> **Exercise prompt**
Copy out every one of the following records word for word, keeping each line as it stands.

> **Data in this exercise**

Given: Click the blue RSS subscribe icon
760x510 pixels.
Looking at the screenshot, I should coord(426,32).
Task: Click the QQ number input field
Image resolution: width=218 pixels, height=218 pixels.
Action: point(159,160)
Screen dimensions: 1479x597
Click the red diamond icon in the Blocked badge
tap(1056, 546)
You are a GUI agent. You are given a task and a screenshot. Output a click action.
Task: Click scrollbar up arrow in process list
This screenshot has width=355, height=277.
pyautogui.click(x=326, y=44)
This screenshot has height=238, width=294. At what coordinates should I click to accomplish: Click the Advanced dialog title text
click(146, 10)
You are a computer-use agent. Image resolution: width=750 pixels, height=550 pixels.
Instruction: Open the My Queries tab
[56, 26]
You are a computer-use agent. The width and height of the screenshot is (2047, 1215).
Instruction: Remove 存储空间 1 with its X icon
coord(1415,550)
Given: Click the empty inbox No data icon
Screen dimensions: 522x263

> **Final result**
Given: Click the blue RSS subscribe icon
760x510 pixels.
Looking at the screenshot, I should coord(426,32).
Task: Click the QQ number input field
Image resolution: width=218 pixels, height=218 pixels.
Action: point(159,160)
Screen dimensions: 1479x597
Click the red diamond icon in the Blocked badge
tap(1056, 546)
You are a GUI agent. You are given a task and a screenshot. Output a click action.
Task: Click scrollbar up arrow in process list
This screenshot has width=355, height=277.
pyautogui.click(x=326, y=44)
This screenshot has height=238, width=294. At what coordinates should I click to accomplish: Click the Advanced dialog title text
click(146, 10)
You are a computer-use agent. Image resolution: width=750 pixels, height=550 pixels.
Instruction: Open the My Queries tab
[56, 26]
You are a computer-use agent. The width and height of the screenshot is (2047, 1215).
Instruction: Remove 存储空间 1 with its X icon
coord(1415,550)
Given: Click the empty inbox No data icon
Screen dimensions: 522x263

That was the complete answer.